To automate regular acquisition of updated survey data, we have several tools that interact with Survey Solutions’ Application Programming Interface (API) and some that effortlessly implement frequent workflows. 

Process

When data is small in size and rectangular in form, conventional data management tools work. But for data that is not small, nor rectangular, our team of experts has designed special tools. For survey metadata - JavaScript Object Notation (JSON) data describing the data entry application – susometa parses metadata and provides methods for extracting content of interest, such as sections, roster, questions and answer options.

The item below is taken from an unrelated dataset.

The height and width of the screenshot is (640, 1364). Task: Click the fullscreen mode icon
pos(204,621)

For survey paradata - large transactional data sets of user events like answering questions and data entry application events like enabling, disabling, and/or validating answers - susopara provides functions for processing data for custom calculations. paradataviewer generates standardized reports with processing monitoring statistics related to questionnaire, interviewer and area, such as interview duration, and number of answer changes. 

Review 

To review incoming data for anomalies or suspicious behavior, the LSMS team has developed tools to streamline both traditional and more modern checks. For the former, susoreview provides functions for composing quality checks and for automating workflow actions if data quality issues are detected, e.g., reject an interview with an appropriate set of messages provided. For more modern checks, rissk relies on machine learning to identify at-risk interviews, generating a unit risk score based on patterns found in survey microdata and paradata. 

3.      Cleaning and Preparation 

Once data collection ends, data must be cleaned and prepared for publication, a process that tends to be lengthy and laborious. At this stage, analysts typically create countless scripts to inspect and clean every variable in each survey data files. cleanstart provides an interactive graphical interface to create template cleaning programs, so the analyst can dedicate their time, skill and judgment to a task that computers are not (yet) good at doing: cleaning data. 

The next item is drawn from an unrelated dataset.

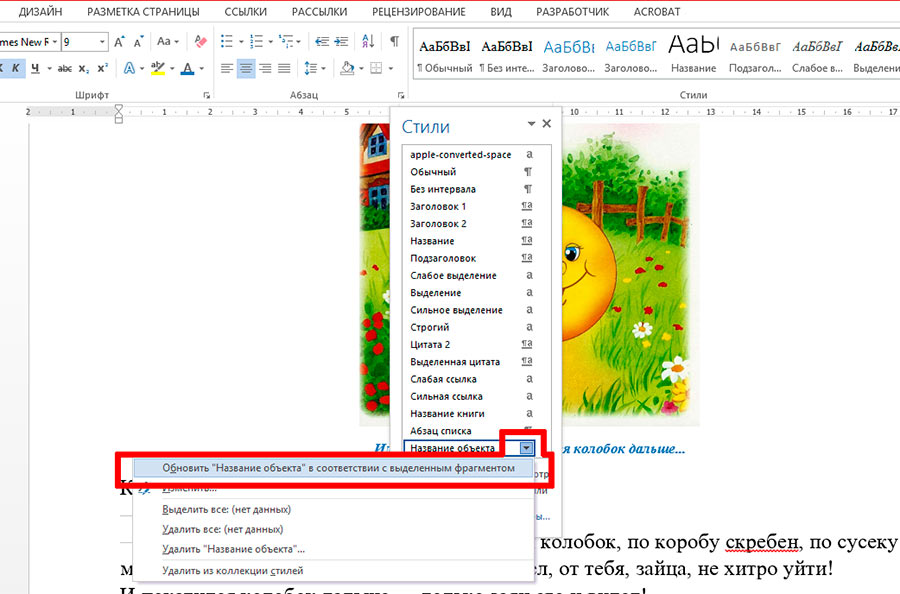900x594 pixels.
Task: Toggle italic formatting (К button)
Action: click(14, 68)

During batch data operations, it is often useful to select similar variables and give them similar treatment - for example, collect all numerical variables and inspect them individually for outliers. For those who find Stata’s glob patterns limiting, selector offers selection by regex pattern. And for those who use Survey Solutions, selector enables variable selection based on questionnaire metadata, e.g., question type. 

Before data can be published, it has to be documented in the data sets themselves through informative variable and value labels. Rather than performing tedious, manual inspection and remediation of labels, analysts can use labeller to find flaws in labels, address those issues, and confirm that labels conform to expectations – all without having to inspect each label individually. 

4.      Development Tools 

During or after a survey, the project team may want to create a package that implements a solution to their common problem, which is likely an issue for others as well. To facilitate this type of work, the LSMS team has developed packages to streamline Stata package development. 

adodown offers workflow commands that automate manual tasks at each stage of development. When the project starts, adodown creates the necessary scaffolding for the package, e.g., folders and pkg file. For each package command, it uses templates to create the files required, e.g., ado, documentation, unit test, and adds appropriate entries in the pkg file. For documentation, it allows developers draft in plain Markdown while creating standard help files in SMCL. 

adodownr automatically deploys a package documentation website. For users, this provides an easy way to discover packages, to understand what they do and to explore how commands work –all without having to install the package. For developers, this provides packages with a welcome web presence and offers a home for additional documentation, such as how-to guides, technical notes and FAQs, and in addition, keeps HTML documentation up to date with SMCL documentation through continuous deployment via GitHub Actions.